··· DATA SECTION

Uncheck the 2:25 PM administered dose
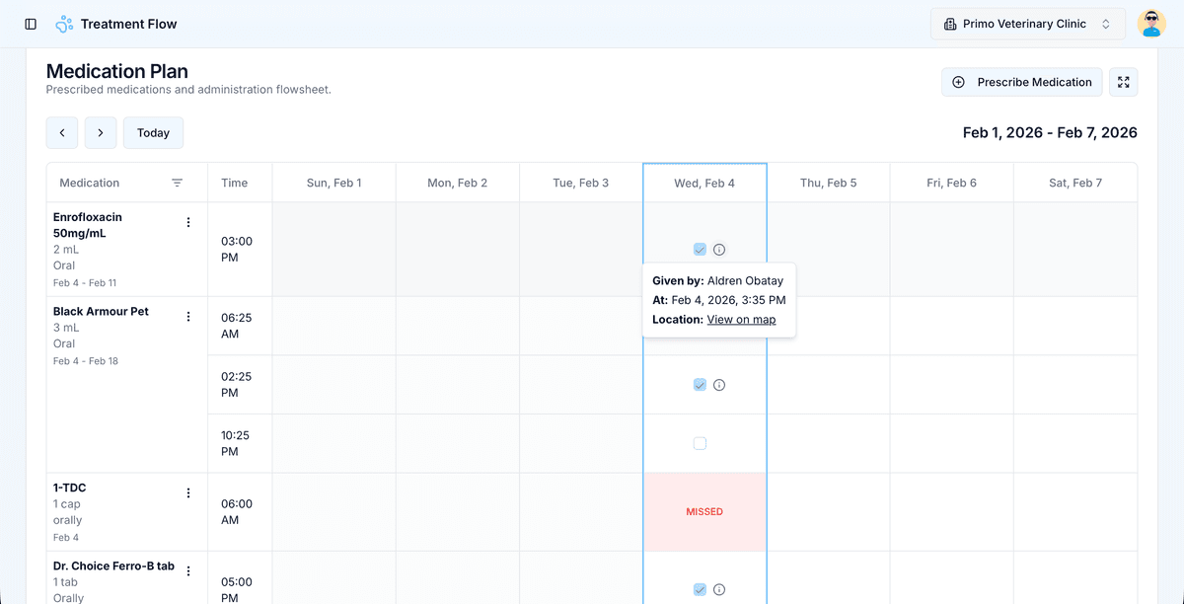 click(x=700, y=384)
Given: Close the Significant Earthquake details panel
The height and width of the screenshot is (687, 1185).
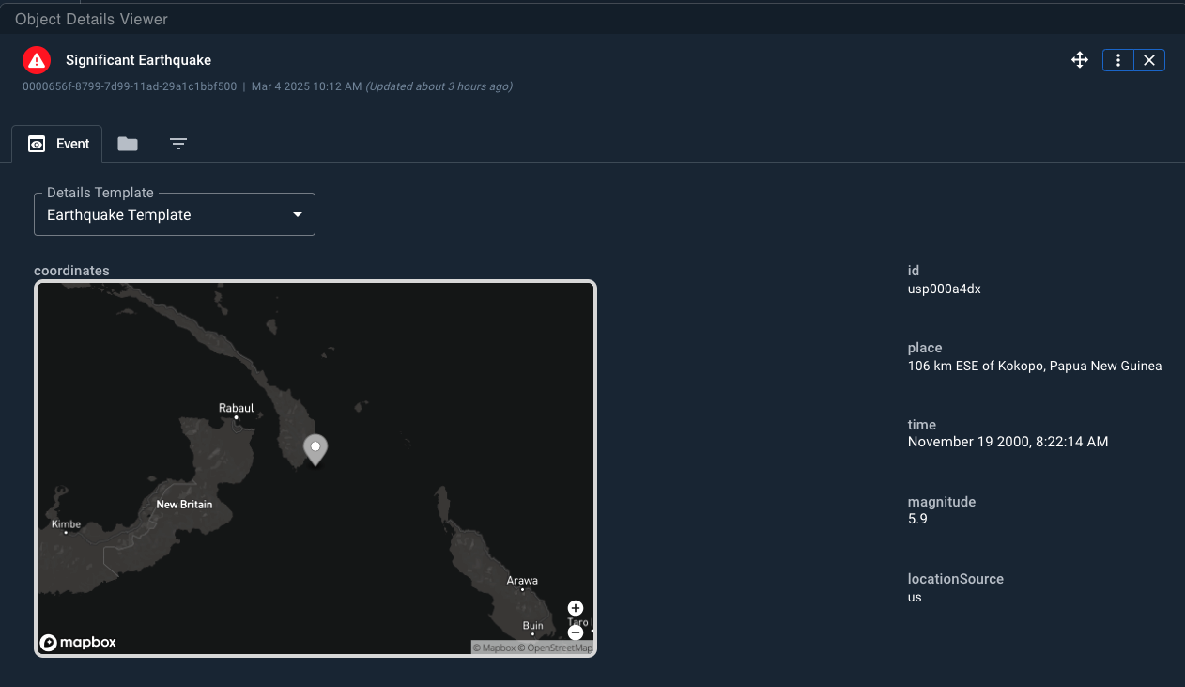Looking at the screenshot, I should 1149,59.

······
··· DATA SECTION

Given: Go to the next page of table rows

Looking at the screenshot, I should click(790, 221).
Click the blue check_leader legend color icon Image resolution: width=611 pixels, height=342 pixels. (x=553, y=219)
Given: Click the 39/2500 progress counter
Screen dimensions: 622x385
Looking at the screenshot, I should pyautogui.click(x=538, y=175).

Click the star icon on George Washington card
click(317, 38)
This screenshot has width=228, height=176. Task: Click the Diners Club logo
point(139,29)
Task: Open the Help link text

······

*WHAT THIS TASK INVOLVES*
The response should hold exactly the lines starting at the line with "Click the blue" and ending at the line with "Task: Open the Help link text", and no other line of the material above.

*ANSWER FOR THE TASK*
Click the blue check_leader legend color icon Image resolution: width=611 pixels, height=342 pixels. (x=553, y=219)
Given: Click the 39/2500 progress counter
Screen dimensions: 622x385
Looking at the screenshot, I should pyautogui.click(x=538, y=175).

Click the star icon on George Washington card
click(317, 38)
This screenshot has width=228, height=176. Task: Click the Diners Club logo
point(139,29)
Task: Open the Help link text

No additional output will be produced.